Item 6, Universal Periodic Review, Sri Lanka


VIDEO: US ‘DISAPPOINTED’ OVER SRI LANKA’S REJECTION OF RECOMMENDATIONS

VIDEO: US ‘disappointed’ over Sri Lanka’s rejection of recommendations














The US today expressed disappointment over Sri Lanka’s rejection of recommendations by UPR states calling for the implementation of the LLRC recommendations.

During the Universal Periodic Review (UPR) on Sri Lanka, a number of States had called for the implementation of the recommendations of Sri Lanka’s own Lessons Learnt and Reconciliation Commission (LLRC), the delegation of the United States of America said at the 22nd Session Human Rights Council.  

“We are disappointed that the Government rejected all UPR recommendations from States that called upon it to implement the LLRC recommendations,” Ambassador Eileen Chamberlain Donahoe said, delivering a statement at the adoption of the UPR Report on Sri Lanka.

The US also criticized the Sri Lankan delegation’s attempt to “reframe” Sri Lanka’s human rights commitments in terms of the government’s National Plan of Action, which it claims does not address the “broad spectrum of recommendations” put forward by the LLRC report.

The US also accused the Lankan delegation of lobbying other delegations to revise their UPR recommendations to exclude reference to the LLRC report, “after they had been orally presented”. 

“Major changes were made to the substance of recommendations after the interactive dialogue. This is inconsistent with the transparent, interactive character of the UPR,” Ambassador Donahoe said commenting on Sri Lanka’s responses to the UPR review.  

The US also stated that it was “disappointed” that the Sri Lankan Government rejected nearly all recommendations regarding engagement and cooperation with UN special procedures mandate holders. 

“We urge the government to expeditiously implement both the UPR and LLRC recommendations,” Ambassador Donahoe said.

U.S. Statement at the Adoption of the UPR Report on Sri Lanka
We welcome the Government’s statement of its intention to accept recommendations to combat gender-based violence, to carry out an independent and credible investigation into the allegations of violations of human rights and international humanitarian law, and to strengthen the independence of institutions, including the Human Rights Commission, Police Commission, and Election Commission.

During the review, a number of States called for the implementation of the recommendations of Sri Lanka’s own Lessons Learnt and Reconciliation Commission (LLRC).  We are disappointed that the Government rejected all UPR recommendations from States that called upon it to implement the LLRC recommendations.

Further, the Sri Lankan delegation attempted to reframe Sri Lanka’s human rights commitments in terms of the government’s National Plan of Action, which does not address the broad spectrum of recommendations put forward by the LLRC report, and by lobbying other delegations to revise their UPR recommendations to exclude reference to the LLRC report after they had been orally presented.

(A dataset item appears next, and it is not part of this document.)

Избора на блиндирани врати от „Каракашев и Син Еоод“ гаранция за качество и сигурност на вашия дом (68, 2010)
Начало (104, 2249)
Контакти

Major changes were made to the substance of recommendations after the interactive dialogue. This is inconsistent with the transparent, interactive character of the UPR. 

We are also disappointed that the Government rejected nearly all recommendations regarding engagement and cooperation with UN special procedures mandate holders.

We urge the government to expeditiously implement both the UPR and LLRC recommendations.